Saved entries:

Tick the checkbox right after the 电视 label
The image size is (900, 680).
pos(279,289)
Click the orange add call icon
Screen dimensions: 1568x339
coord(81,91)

PROBLEM REQUIREMENTS: What you return must be the entries, given again word for word.

OUTPUT OF THE EXERCISE:
Tick the checkbox right after the 电视 label
The image size is (900, 680).
pos(279,289)
Click the orange add call icon
Screen dimensions: 1568x339
coord(81,91)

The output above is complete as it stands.